Aaron Cowan Lecture: "History Happened Here: Heritage Tourism and Modernist Renewal in Postwar Pittsburgh"


Aaron Cowan (Slippery Rock University)



TOMORROW, Wednesday, April 5 2017
4:00  PM
Humanities Center, Cathedral of Learning 



A native of southwest Virginia, Aaron Cowan has been teaching at Slippery Rock University since 2008. His research and teaching interests include urban, environmental and public history. He is author of A Nice Place to Visit: Tourism and Urban Revitalization in the Postwar Rustbelt, published in 2016 by Temple University Press. The book examines the rise of tourism as a revitalization strategy in struggling "Rustbelt" cities, and the effects that development on cities' political, economic, and social dynamics. Dr. Cowan is also founder and co-coordinator of Slippery Rock University's Stone House Center for Public Humanities, an initiative that seeks to build partnerships between university and community that expand appreciation of the humanities.

This lecture is free and open to the public.

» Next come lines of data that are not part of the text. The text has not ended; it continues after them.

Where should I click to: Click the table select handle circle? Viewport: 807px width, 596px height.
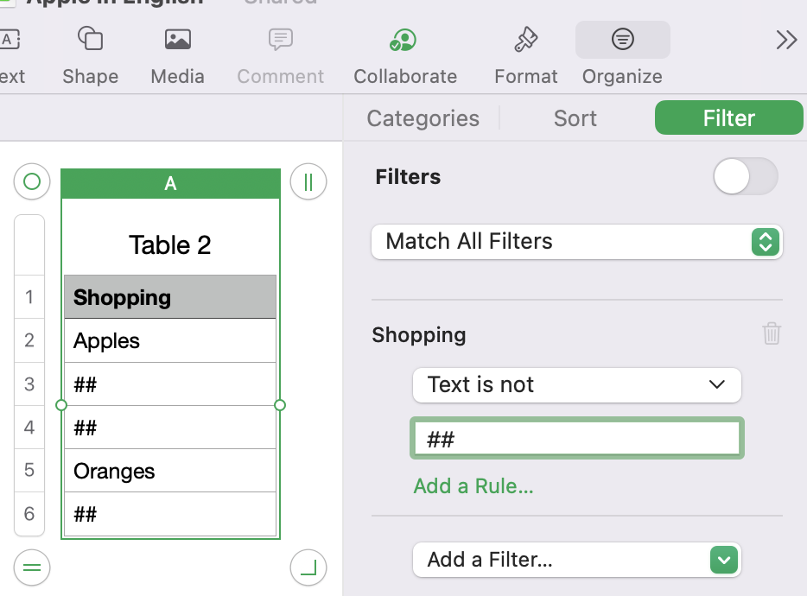click(32, 182)
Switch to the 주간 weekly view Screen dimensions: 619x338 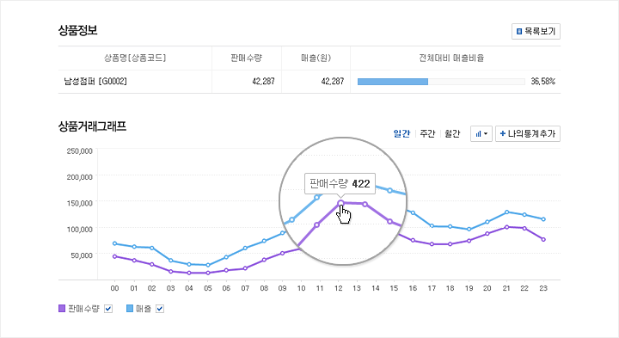[427, 133]
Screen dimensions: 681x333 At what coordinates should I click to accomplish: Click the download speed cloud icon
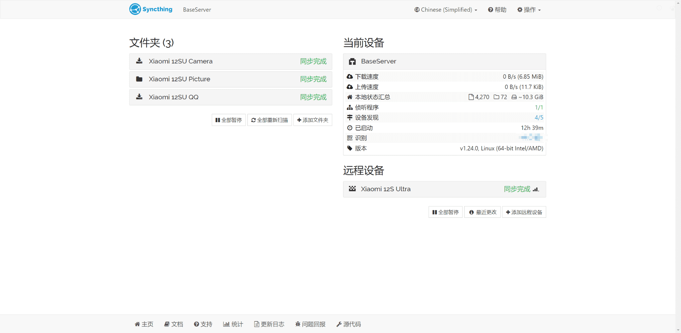tap(350, 76)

Reception to follow.

Co-sponsored by the Urban Studies Program.

Faculty Colloquium: "Masculinity and Affect"



Please view the wesbite for full details including readings, the presenters, and the full schedule: https://www.affectivemasculinity.com




Thursday, April 5 - Friday, April 6, 2017 

Starting at 11:00 AM both days. Full schedule here

Humanities Center, 602 Cathedral of Learning




Emotion and masculinity have been studied together for decades now. But what would it mean, in 2017, to place affect studies and masculinity studies into dialogue? What do concepts such as energy, force, or pre-conscious bodily sensation do to masculinity and to masculinity studies? Where does affect leave emotion?



We will spend two days generating thought on these and other questions. Our colloquium will include presentations and reading groups and will involve scholars from a broad range of disciplines.


The colloquium is free and open to the public, but registration is required. Email graduate coordinator Steven Moon at SRM117@pitt.edu. For more information, contact Todd Reeser at reeser@pitt.edu.



Coorganized by Todd Reeser (GSWS Program) and Brent Malin (Dept. of Communication and Humanities Center Associate Director). The Graduate organizers are Nicholas Marsellas (Dept. of English) and Steven Moon (Dept. of Music). 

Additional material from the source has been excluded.